Saved entries
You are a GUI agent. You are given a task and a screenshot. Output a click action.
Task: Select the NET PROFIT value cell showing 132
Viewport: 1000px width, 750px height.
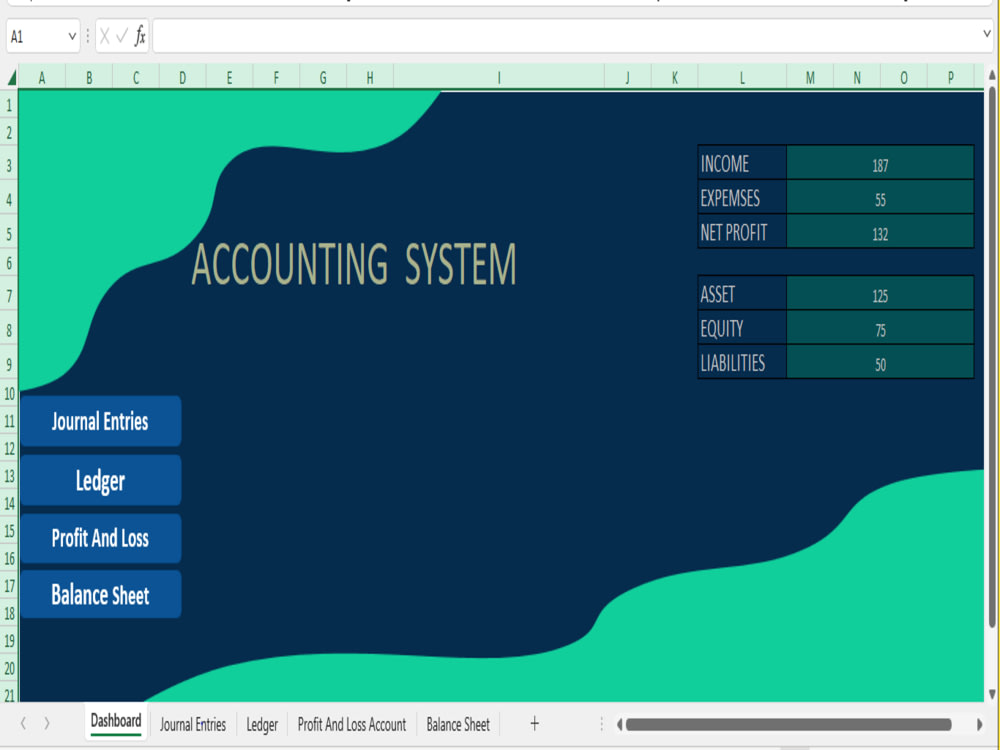pos(880,232)
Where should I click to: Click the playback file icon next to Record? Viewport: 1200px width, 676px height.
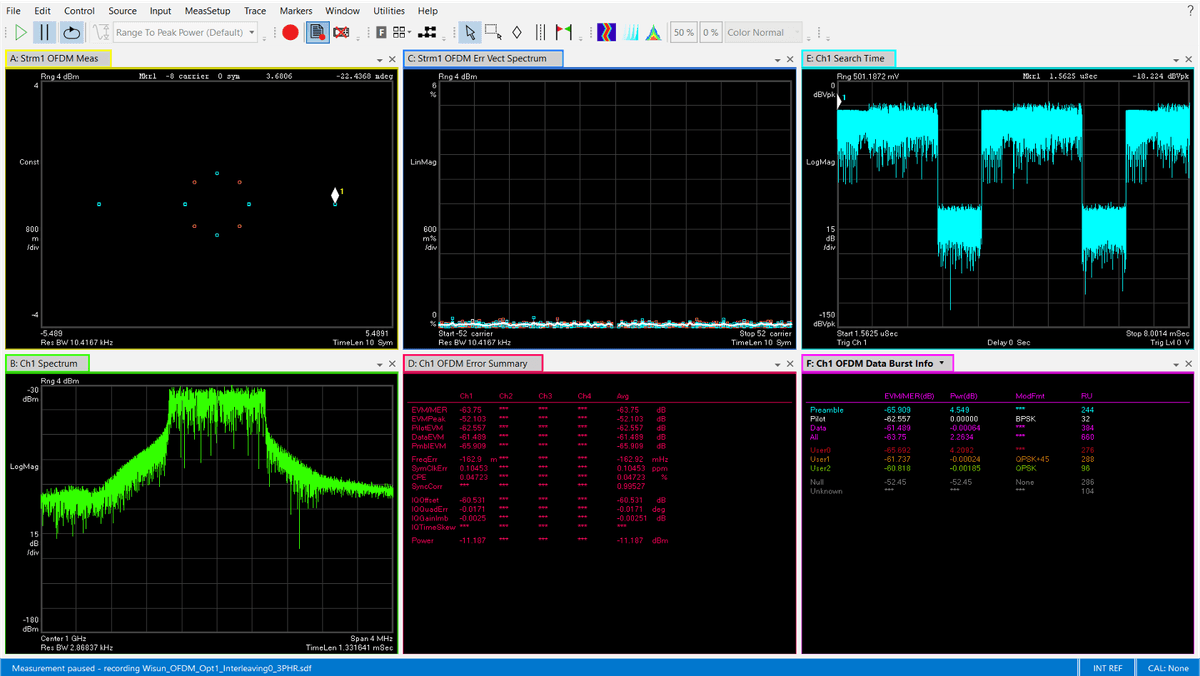point(317,31)
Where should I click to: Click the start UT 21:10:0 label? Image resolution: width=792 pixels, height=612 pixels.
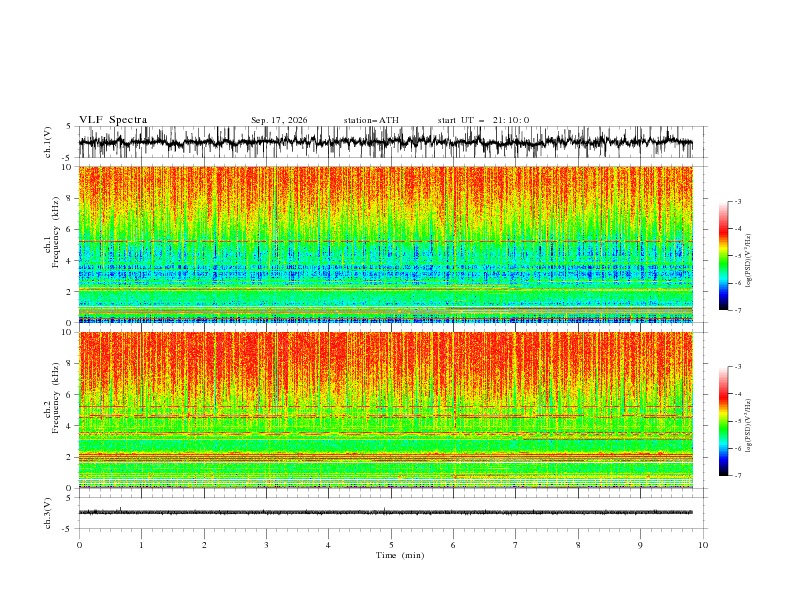(x=483, y=120)
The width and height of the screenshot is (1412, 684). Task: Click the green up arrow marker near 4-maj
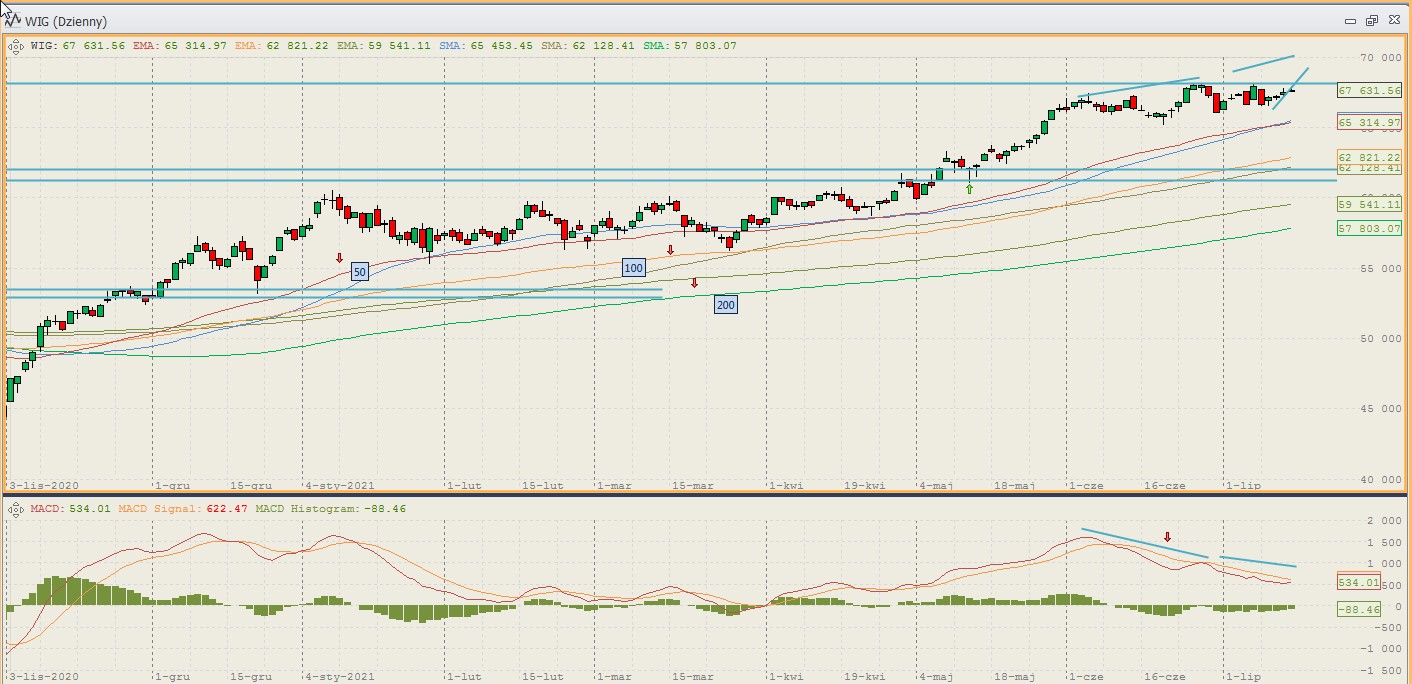tap(969, 188)
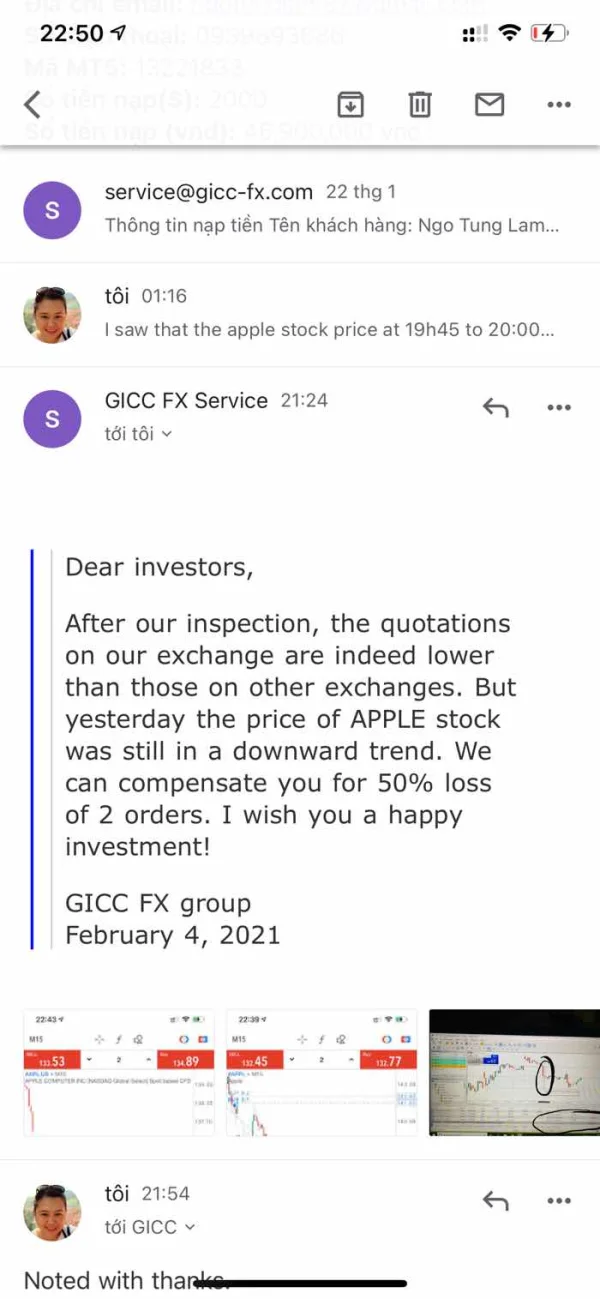Screen dimensions: 600x1299
Task: Open more options for GICC FX message
Action: coord(558,408)
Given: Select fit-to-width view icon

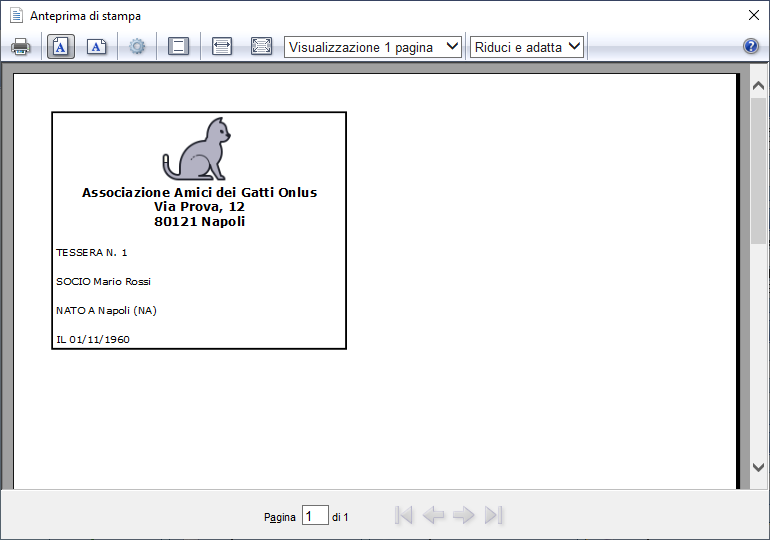Looking at the screenshot, I should tap(222, 47).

> _Exercise aim_: Repeat the lines above precisely and skip every picture.

> _Answer area_:
You are a GUI agent. You are given a task and a screenshot. Output a click action.
Task: Select the NET PROFIT value cell showing 132
Viewport: 1000px width, 750px height.
pos(880,232)
Where should I click to: Click the playback file icon next to Record? Viewport: 1200px width, 676px height.
point(317,31)
Where should I click to: Click the start UT 21:10:0 label? Image resolution: width=792 pixels, height=612 pixels.
(x=483, y=120)
The width and height of the screenshot is (1412, 684). Task: Click the green up arrow marker near 4-maj
tap(969, 188)
Screen dimensions: 600x1299
Task: Open more options for GICC FX message
Action: coord(558,408)
Given: Select fit-to-width view icon

Looking at the screenshot, I should tap(222, 47).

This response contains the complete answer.